Alternative polyadenylation has been explored in multiple native and disease transitions. The prevailing hypothesis being that differentiated cells use longer 3’UTRs with more scope for regulation, whereas undifferentiated cells use shorter, less regulated 3’UTRs. Here we describe gene-expression and alternative polyadenylation of human primary myocytes over a time course differentiation. Contrary to expectation, only minor changes to 3’-end choice were detected. To reconcile this finding with published differentiation data in the immortalized C2C12 myocyte cell line, a systematic comparison was undertaken.

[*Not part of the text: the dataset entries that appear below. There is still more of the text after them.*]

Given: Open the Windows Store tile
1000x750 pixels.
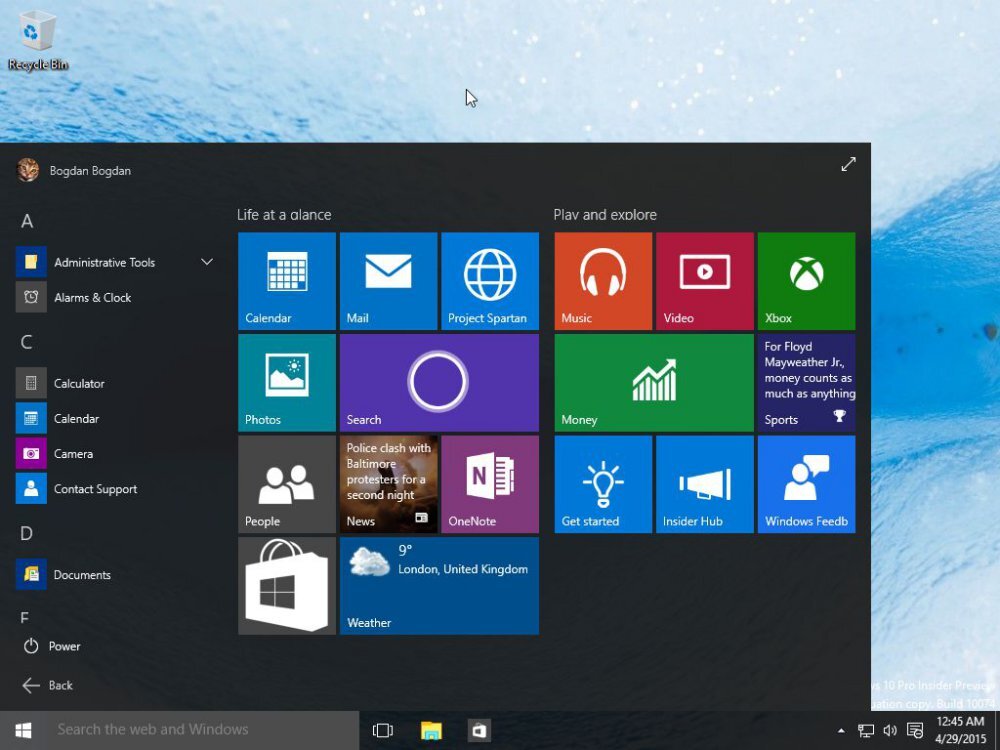Looking at the screenshot, I should click(287, 586).
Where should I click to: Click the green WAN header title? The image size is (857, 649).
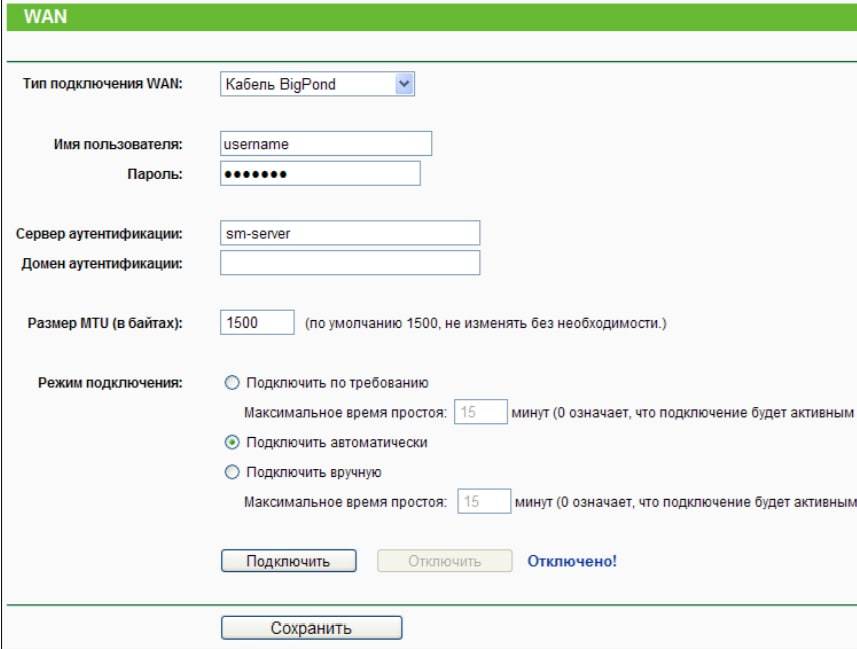[x=41, y=17]
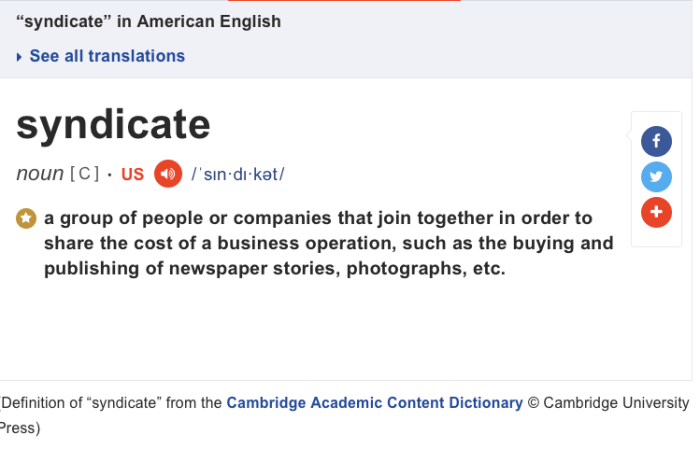This screenshot has height=449, width=700.
Task: Click the "syndicate" in American English heading
Action: coord(148,21)
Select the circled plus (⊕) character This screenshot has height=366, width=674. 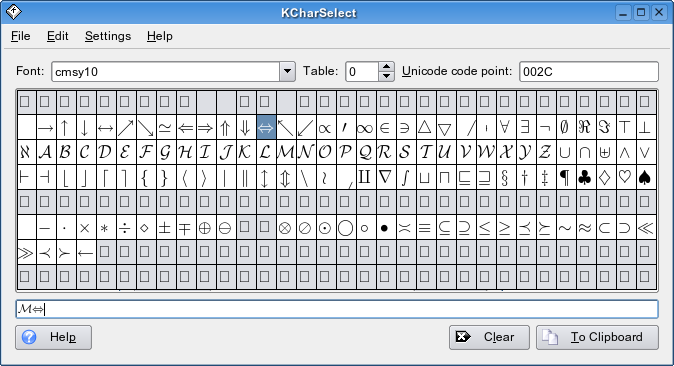pyautogui.click(x=205, y=228)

Less than half the genes differentially expressed in the immortalized model were recapitulated in primary cells, and of these, important metabolic states were either absent, underrepresented or regulated in the opposite direction. A new bioinformatic approach, developed to quantitate the degree of alternative polyadenylation between unrelated experiments demonstrated that alternative polyadenylation was reduced by ~50% with less than 1/10 of the genes that underwent alternative polyadenylation in C2C12 differentiation showing alternative processing in primary muscle differentiation. A possible explanation for this difference was a less pronounced down regulation of the cleavage and polyadenylation factors in the differentiation primary cell. In sum, the data promote the use of primary human myocytes to model muscle biogenesis over immortalized models that may not fully recapitulate human muscle development. Two primary human skeletal muscle cell lines were cultivated in Hams F-10 with 20% Fetal Bovine Serum and basic Fibroblast Growth Factor (bFGF) at 37˚C until 80% confluent. Samples T1 was collected 24h post seeding and T2 was collected at 80% confluence. Cells were differentiating in high glucose Dulbecco’s Modified Eagle’s Medium (DMEM) supplemented with 2% horse serum. Samples T3, T4, T5 and T6, were collected 1, 3, 5 and 7 days post differentiation respectively. Samples were analyzed via Quant-seq 3'UTR focused deep-sequencing in replicate using the Illumina Hiseq 3000 platform.